The Environmental Protection Agency is ready to drop its requirement that motorcycles undergo emissions inspections in the Valley, the last area in the country to require the tests.
The agency said this month that it is prepared to accept a request from state environmental officials that motorcycle tests be discontinued.
The change could take effect by next year, said Colleen McKaughan, an associate director in the air division at the EPA regional office in San Francisco.
“We’ll try and get this out the door as quickly as we can,” McKaughan said.
A final rule cannot be drafted until after the public comment period, which ends Dec. 5. Trevor Baggiore, deputy director of air quality in the Arizona Department of Environmental Quality (ADEQ), said he expects the EPA to have its final rule by the end of the year and have it in place by spring.
The request to drop the testing requirement came in response to a 2008 state law requiring ADEQ to do an analysis of pollutants emitted by motorcycles and make a proposal to the federal agency, Baggiore said.
Even though motorcycles account for 3.5 percent of vehicles on the area’s roads, the department’s analysis determined that they emit “insignificant” amounts of pollution, accounting for less than 1 percent of total emissions in the Phoenix metro area.
“Our analysis has determined that the cost and inconvenience is not providing a significant environmental benefit,” Baggiore said.
Motorcycle owners currently have to get their bikes tested every year by the state, at a cost of $19 per test. By exempting motorcycles, Baggiore said the emissions-testing process for everyone else should be faster and easier.
“This will just be less of a hassle from a testing procedure,” he said.
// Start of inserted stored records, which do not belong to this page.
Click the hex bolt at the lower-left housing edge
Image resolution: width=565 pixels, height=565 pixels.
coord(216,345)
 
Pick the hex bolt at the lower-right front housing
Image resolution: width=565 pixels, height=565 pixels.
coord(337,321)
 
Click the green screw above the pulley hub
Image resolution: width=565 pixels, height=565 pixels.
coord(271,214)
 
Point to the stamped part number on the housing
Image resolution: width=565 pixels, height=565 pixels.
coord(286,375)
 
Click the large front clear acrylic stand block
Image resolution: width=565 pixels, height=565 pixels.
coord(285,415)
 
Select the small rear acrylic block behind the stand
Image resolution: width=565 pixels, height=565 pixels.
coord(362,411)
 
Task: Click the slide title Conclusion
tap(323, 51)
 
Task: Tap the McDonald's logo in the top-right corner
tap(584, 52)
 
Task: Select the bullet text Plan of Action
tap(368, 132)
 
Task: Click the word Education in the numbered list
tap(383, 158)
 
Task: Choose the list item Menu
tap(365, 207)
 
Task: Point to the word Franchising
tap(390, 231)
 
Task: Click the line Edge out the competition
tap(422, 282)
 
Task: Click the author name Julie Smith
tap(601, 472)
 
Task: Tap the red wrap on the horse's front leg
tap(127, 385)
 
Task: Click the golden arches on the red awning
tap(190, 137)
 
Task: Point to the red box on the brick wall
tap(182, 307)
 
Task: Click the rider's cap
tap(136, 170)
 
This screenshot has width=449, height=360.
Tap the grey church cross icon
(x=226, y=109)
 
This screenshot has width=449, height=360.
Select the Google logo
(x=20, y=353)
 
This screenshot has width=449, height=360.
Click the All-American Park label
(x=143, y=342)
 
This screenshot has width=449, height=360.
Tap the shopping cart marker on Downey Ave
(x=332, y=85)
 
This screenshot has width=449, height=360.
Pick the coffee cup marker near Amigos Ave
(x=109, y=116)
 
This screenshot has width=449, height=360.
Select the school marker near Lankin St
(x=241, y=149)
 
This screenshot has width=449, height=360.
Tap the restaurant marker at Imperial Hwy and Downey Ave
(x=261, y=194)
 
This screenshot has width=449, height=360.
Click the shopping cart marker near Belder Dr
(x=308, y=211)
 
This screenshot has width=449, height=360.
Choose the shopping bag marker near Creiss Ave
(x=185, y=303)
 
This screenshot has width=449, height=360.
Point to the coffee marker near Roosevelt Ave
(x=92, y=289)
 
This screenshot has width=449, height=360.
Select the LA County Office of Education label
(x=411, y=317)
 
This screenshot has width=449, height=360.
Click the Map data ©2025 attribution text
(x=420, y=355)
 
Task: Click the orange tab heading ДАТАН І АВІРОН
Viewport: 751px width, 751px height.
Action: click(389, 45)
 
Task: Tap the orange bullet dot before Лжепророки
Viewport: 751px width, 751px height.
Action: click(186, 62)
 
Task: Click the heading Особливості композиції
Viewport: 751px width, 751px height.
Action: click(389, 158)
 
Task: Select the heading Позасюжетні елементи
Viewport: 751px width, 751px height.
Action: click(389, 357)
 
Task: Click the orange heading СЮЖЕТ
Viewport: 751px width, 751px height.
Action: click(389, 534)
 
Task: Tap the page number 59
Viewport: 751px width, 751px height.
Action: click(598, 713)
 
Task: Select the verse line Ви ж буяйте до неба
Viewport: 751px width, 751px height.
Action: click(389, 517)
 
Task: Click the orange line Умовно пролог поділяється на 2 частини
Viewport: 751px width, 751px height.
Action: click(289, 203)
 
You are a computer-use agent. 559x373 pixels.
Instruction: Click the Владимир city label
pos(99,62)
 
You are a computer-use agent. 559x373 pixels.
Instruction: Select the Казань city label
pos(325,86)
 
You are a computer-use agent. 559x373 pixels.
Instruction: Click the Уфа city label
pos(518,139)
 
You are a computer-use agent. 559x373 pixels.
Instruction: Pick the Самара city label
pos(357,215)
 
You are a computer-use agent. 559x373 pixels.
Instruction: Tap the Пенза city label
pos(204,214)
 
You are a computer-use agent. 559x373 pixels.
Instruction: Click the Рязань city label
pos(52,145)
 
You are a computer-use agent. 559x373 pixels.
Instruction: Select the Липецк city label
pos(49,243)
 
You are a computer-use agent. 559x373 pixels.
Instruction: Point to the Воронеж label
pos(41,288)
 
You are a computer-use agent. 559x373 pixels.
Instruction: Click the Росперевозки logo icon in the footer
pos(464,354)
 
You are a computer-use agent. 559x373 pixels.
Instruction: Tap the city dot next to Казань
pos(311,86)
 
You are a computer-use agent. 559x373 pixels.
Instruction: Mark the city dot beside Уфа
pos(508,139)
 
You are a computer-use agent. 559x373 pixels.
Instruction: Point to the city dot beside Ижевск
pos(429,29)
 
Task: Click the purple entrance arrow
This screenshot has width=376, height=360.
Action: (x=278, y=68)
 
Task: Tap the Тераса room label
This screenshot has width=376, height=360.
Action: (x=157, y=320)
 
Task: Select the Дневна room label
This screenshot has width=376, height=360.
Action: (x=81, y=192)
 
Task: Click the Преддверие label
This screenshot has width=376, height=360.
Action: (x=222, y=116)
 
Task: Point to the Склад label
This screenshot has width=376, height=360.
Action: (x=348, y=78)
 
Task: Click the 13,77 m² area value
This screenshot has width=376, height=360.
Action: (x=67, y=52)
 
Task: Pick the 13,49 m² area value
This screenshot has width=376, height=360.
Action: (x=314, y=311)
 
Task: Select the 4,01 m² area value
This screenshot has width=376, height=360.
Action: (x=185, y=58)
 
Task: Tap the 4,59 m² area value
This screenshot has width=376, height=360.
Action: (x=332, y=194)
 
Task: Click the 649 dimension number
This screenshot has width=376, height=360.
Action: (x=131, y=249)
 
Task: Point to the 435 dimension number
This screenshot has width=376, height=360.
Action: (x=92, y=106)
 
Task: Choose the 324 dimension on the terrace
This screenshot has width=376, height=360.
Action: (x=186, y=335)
Timothy Johnston, a Tolleson resident who has driven a motorcycle for the past five years, said the testing process is a hassle.
“I have to stay in line with everyone else, and once I get in, I have to take off all my gear to talk with whoever is working to get my emissions tested,” Johnston said.
He added that it is even more inconvenient that most emission-testing sites in the state are separate from Motor Vehicle Division offices.
Johnston would welcome a testing exemption for motorcycles.
“I don’t remember ever doing it when I was in San Diego,” where he was stationed with the military, Johnston said.
Besides accounting for a small portion of the vehicles on the road, Baggiore also noted that most motorcycle drivers do not drive their bikes all year round, which is particularly true in the Valley.
“When it’s summer and 120 degrees outside, you don’t see many motorcycles out on the road,” he said.